> _To be done_
Starting at the line that contains "You are a GUI" and ending at the last line of the records, write out every line again, requests included, and raise each coordinate in the answers by 13. Leave the pictures out.

> _Given entries_
▼

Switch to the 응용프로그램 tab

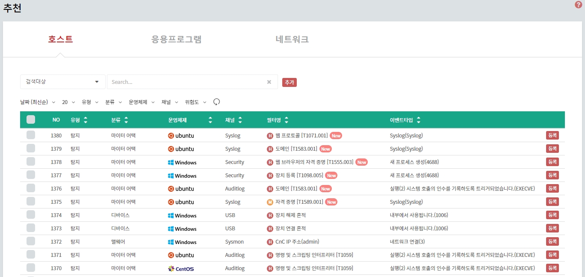pyautogui.click(x=176, y=39)
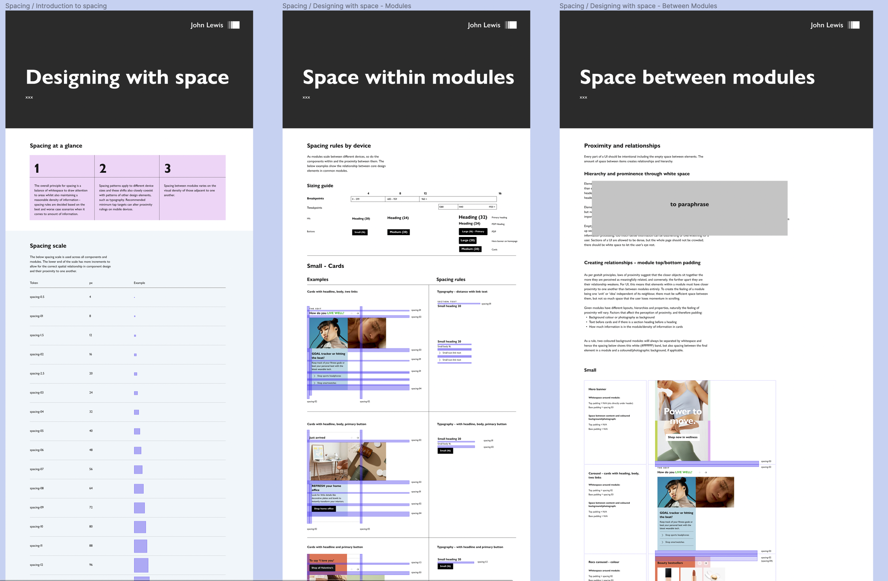Click the arrow icon in the 'To say I love you' card

coord(357,569)
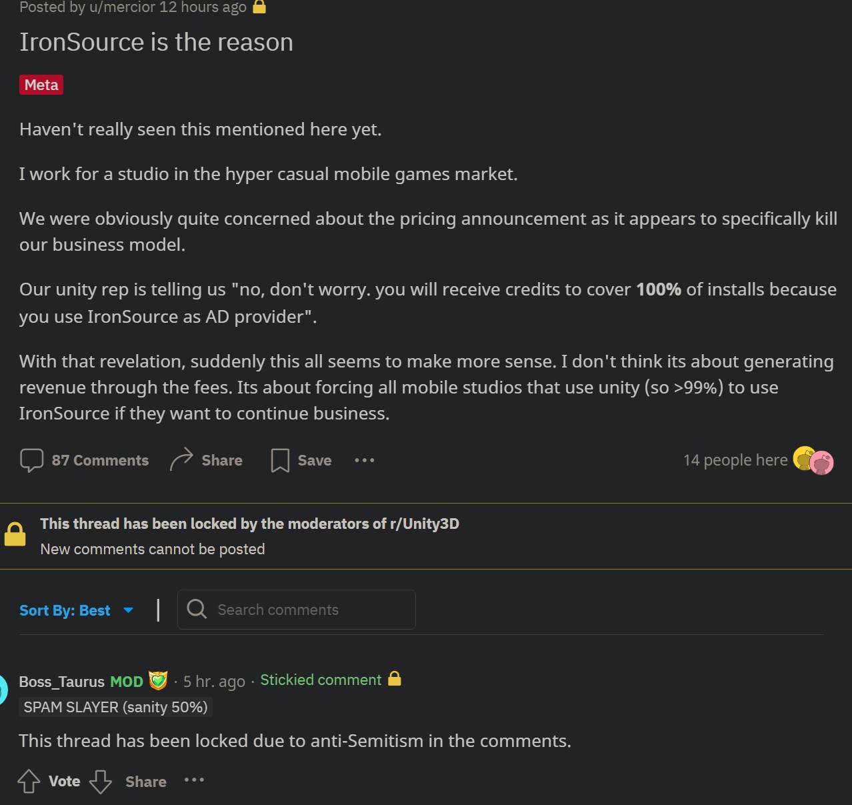
Task: Open Boss_Taurus's profile from username
Action: pos(62,682)
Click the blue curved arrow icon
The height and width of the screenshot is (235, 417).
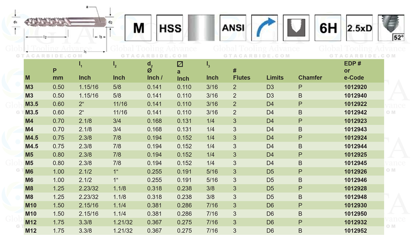(x=264, y=28)
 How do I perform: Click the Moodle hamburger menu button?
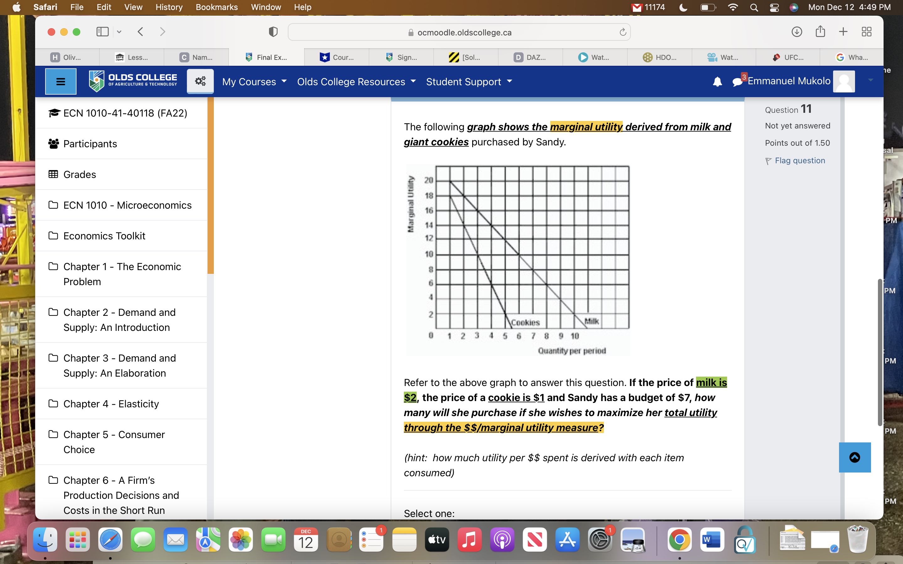pos(60,81)
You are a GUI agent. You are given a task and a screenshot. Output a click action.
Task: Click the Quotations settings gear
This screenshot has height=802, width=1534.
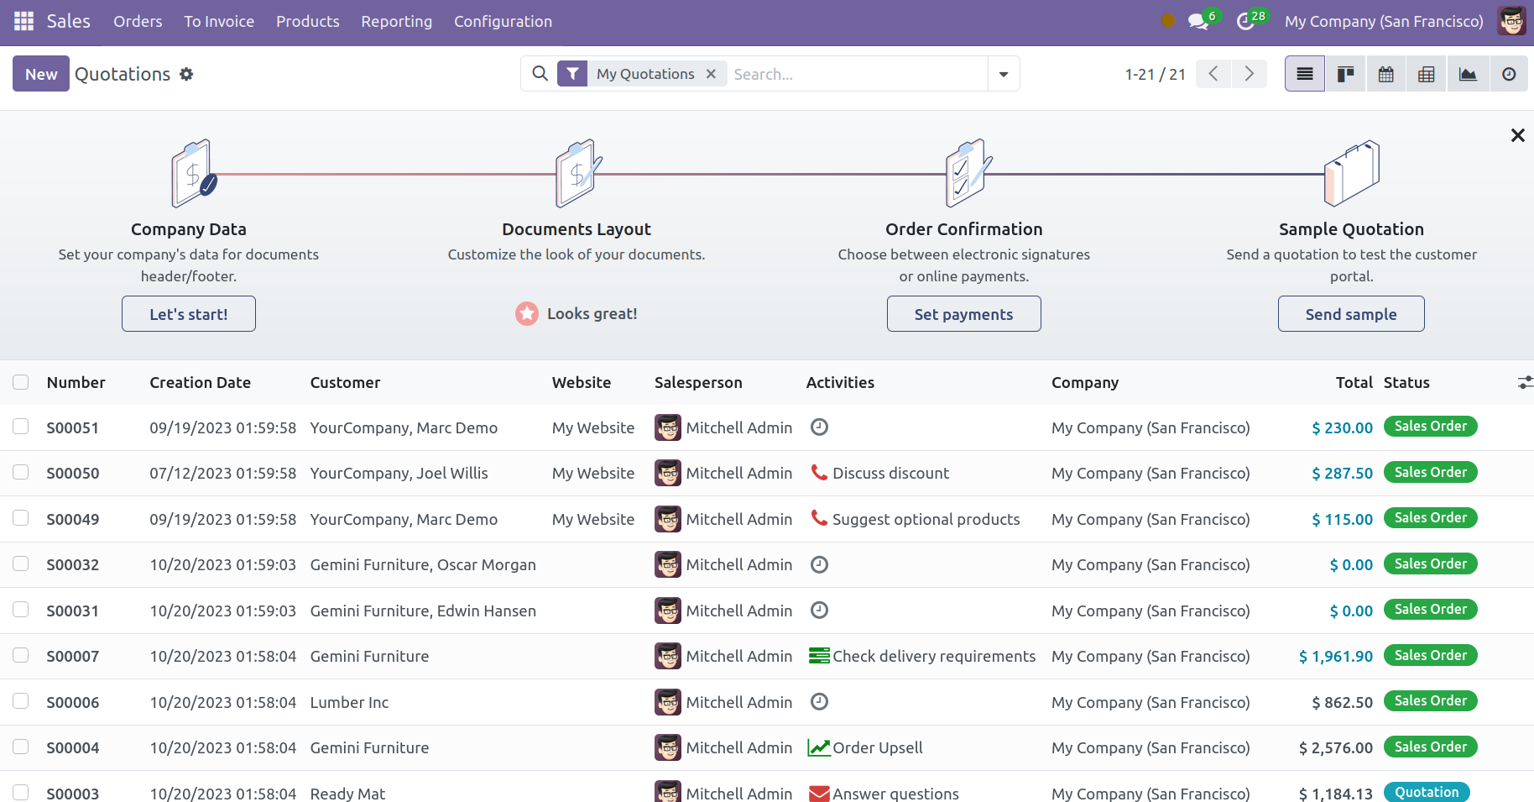pyautogui.click(x=186, y=74)
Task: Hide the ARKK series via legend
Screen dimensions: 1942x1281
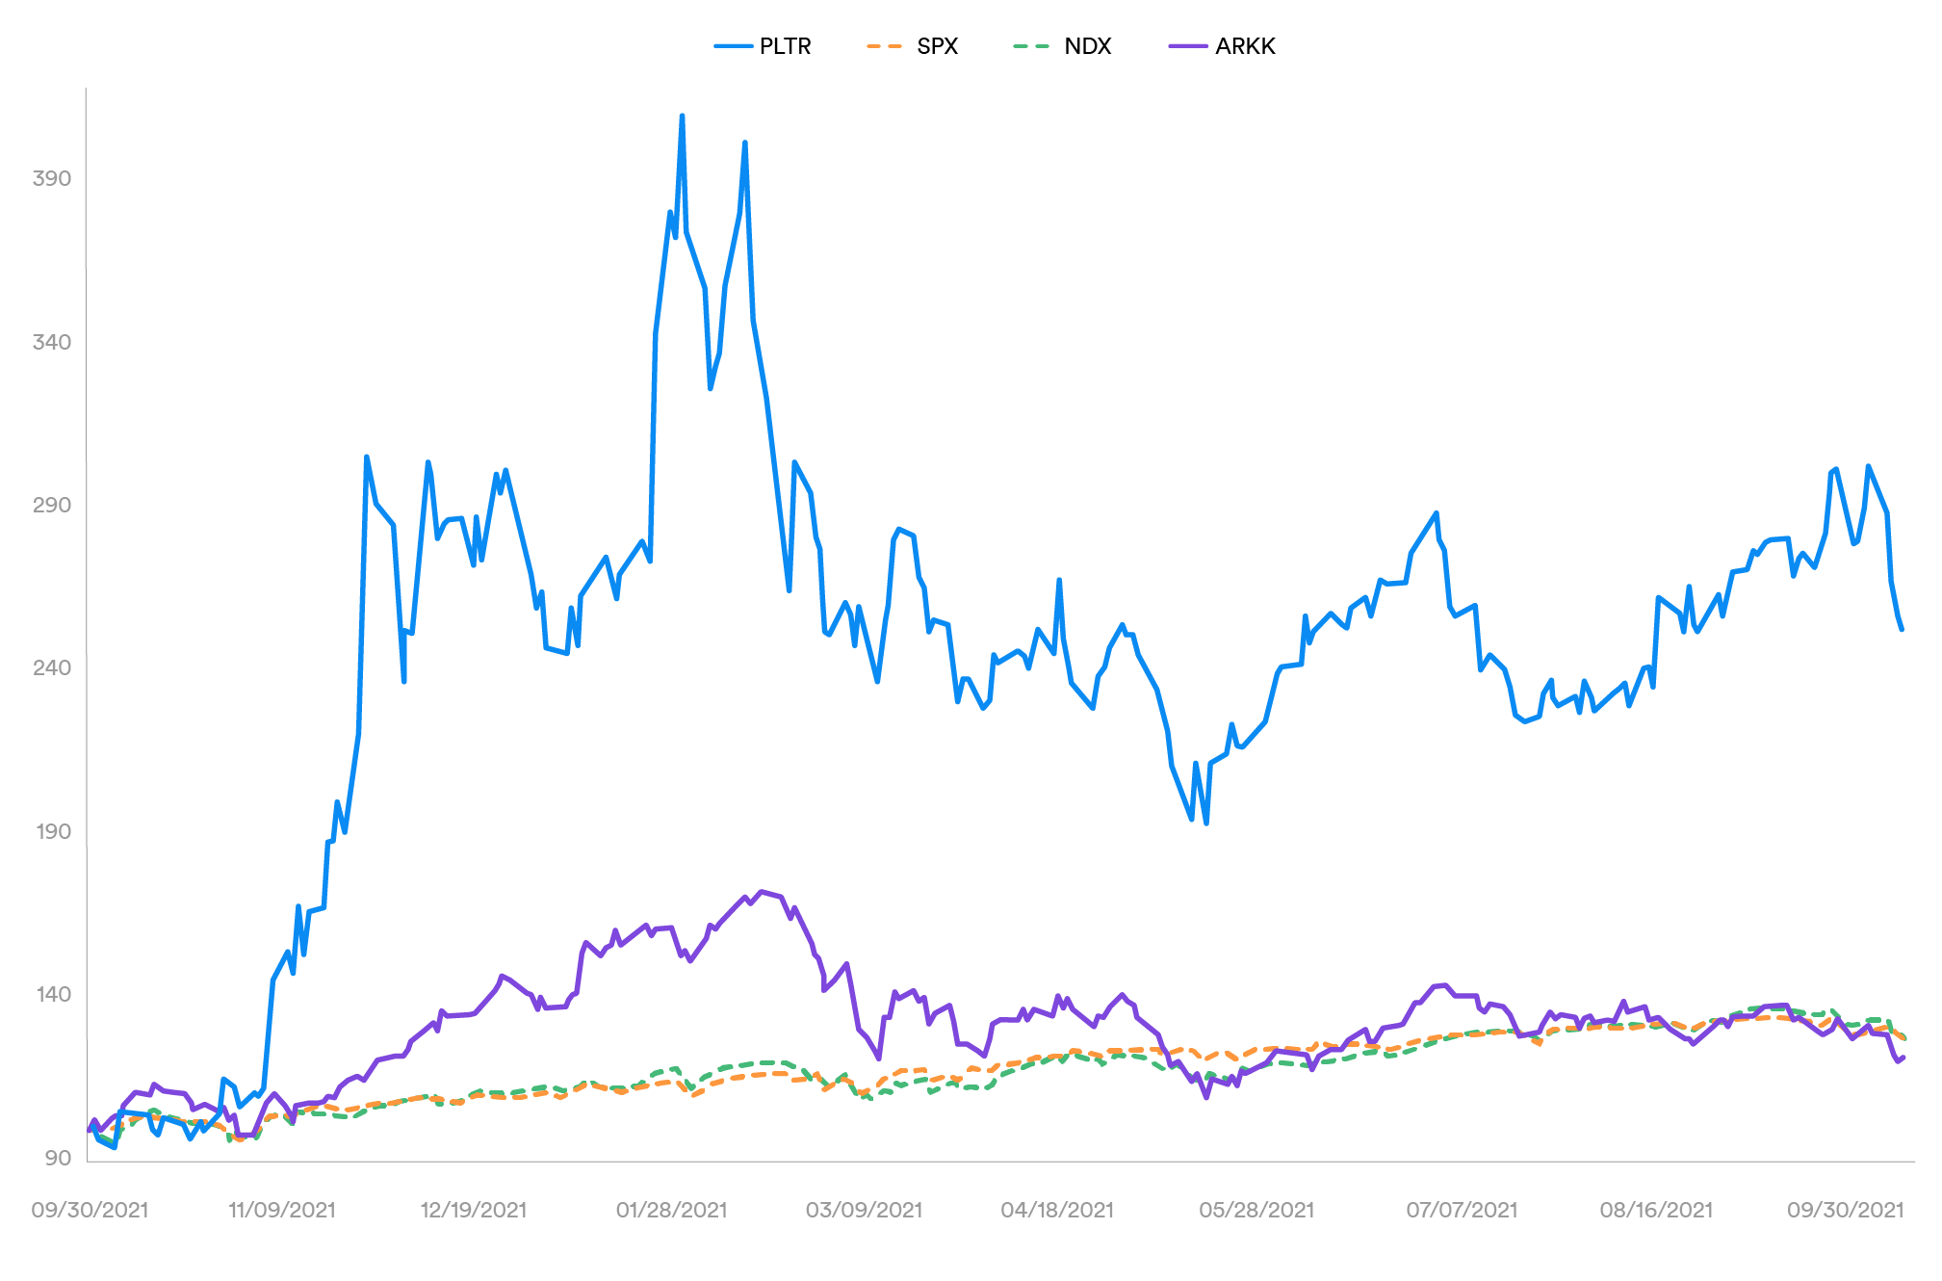Action: [x=1244, y=46]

▲

> _Response below_
You are a GUI agent. You are given a task and a screenshot. Output a click action.
Task: Click the Quotations settings gear
This screenshot has height=802, width=1534.
pyautogui.click(x=199, y=87)
Task: Hide the ARKK series via legend
Screen dimensions: 1942x1281
Action: [x=1257, y=59]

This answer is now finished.